# Texte source
Censurée, une ONG traîne l’ONU en justice

[26 octobre 2022]

Le Français Eric Tistounet, chef de cabinet du Conseil des droits de l’Homme de l’ONU depuis sa création en 2006, est accusé d’avoir harcelé les membres de l’ONG UN Watch et d’avoir manipulé de manière obsessionnelle les listes d’orateurs pour les empêcher de s’exprimer. UN Watch a porté plainte.

Il était une fois un Conseil des Droits de l’homme (UNHRC)

Il disait être né en 2006, mais c’était coquetterie de sa part, car il avait seulement changé de nom. Le précédent était « Commission des Droits de l’Homme ».

Celle-ci avait été créée « en 1946 afin de mettre en place la trame juridique internationale qui protège nos libertés et droits fondamentaux (ONU Conseil Droits de l’Homme) ».

Était-ce pour invisibiliser sa précédente féminitude que cet organisme avait changé son matronyme en patronyme ? Non. Le Conseil avait pris la place de la Commission pour remettre un peu d’ordre, en contrebalançant

« l’approche sélective qui guidait ses travaux, sa politisation, avec pour corollaire sa polarisation »

# Contenu des données
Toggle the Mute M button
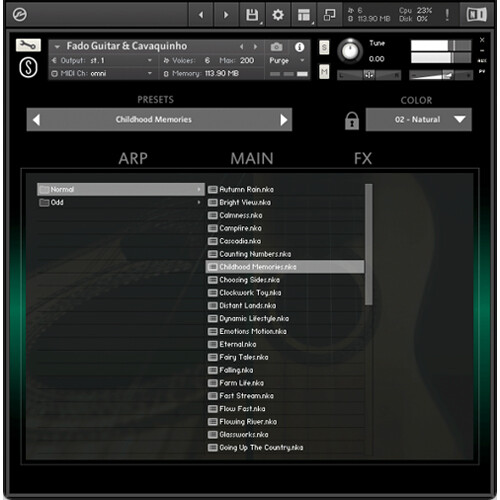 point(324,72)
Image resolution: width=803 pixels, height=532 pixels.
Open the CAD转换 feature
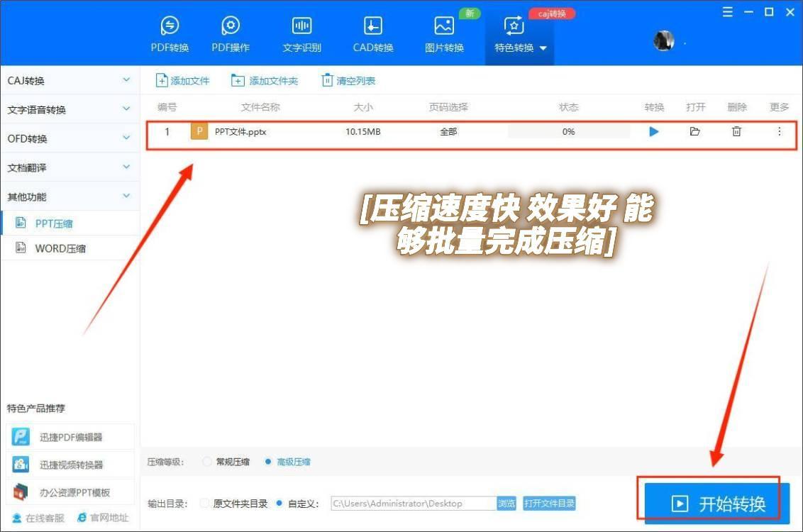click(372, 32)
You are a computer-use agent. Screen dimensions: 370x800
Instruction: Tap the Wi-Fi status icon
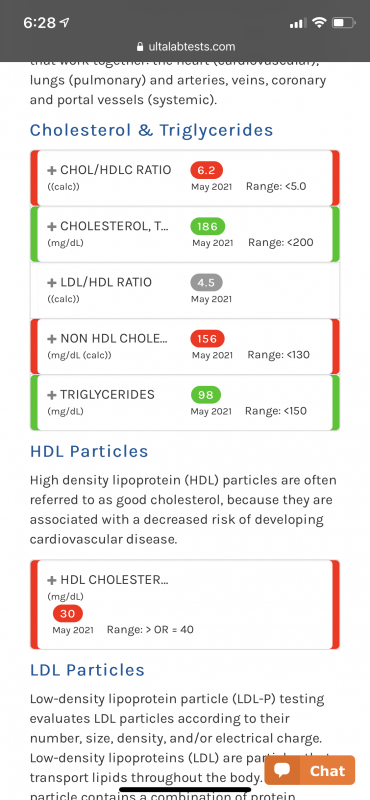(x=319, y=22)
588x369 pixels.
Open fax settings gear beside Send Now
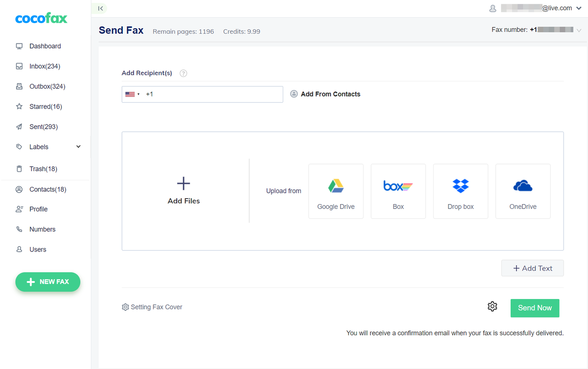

--

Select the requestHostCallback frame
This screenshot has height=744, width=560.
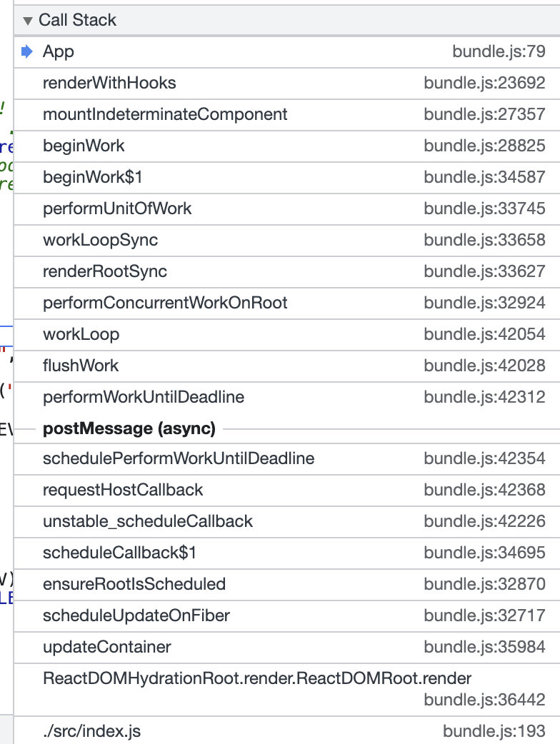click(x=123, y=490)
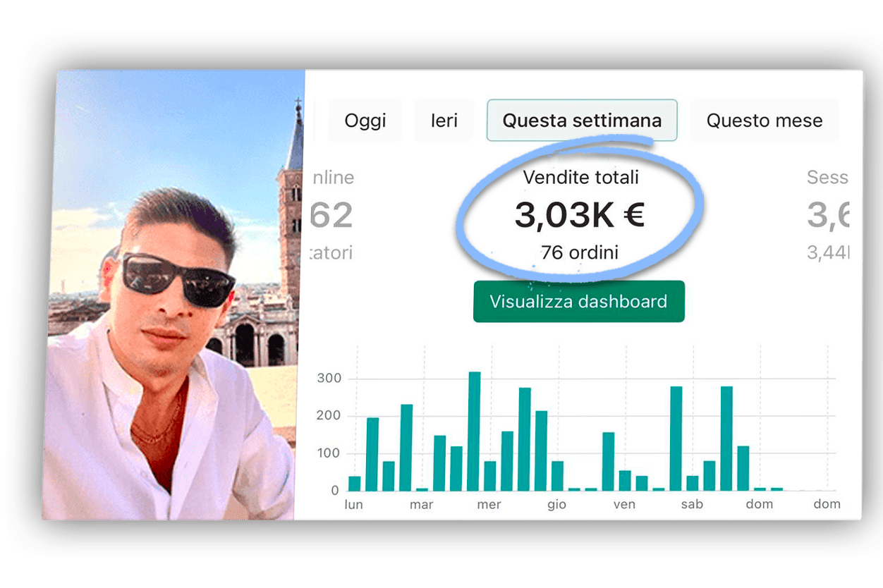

* * *

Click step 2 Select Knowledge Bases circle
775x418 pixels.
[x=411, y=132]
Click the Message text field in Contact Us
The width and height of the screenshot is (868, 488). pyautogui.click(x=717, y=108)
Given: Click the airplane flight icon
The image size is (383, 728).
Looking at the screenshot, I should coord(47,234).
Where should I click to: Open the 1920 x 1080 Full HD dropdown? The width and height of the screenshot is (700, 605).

# Détails de l’exercice
Recopiez le passage de l’article sur la plainte de UN Watch contre l’ONU en commençant à « [26 octobre 2022] » et en terminant à « a porté plainte. ». Substituez « intimidé » à « harcelé ».

# Réponse à l’exercice
[26 octobre 2022]

Le Français Eric Tistounet, chef de cabinet du Conseil des droits de l’Homme de l’ONU depuis sa création en 2006, est accusé d’avoir intimidé les membres de l’ONG UN Watch et d’avoir manipulé de manière obsessionnelle les listes d’orateurs pour les empêcher de s’exprimer. UN Watch a porté plainte.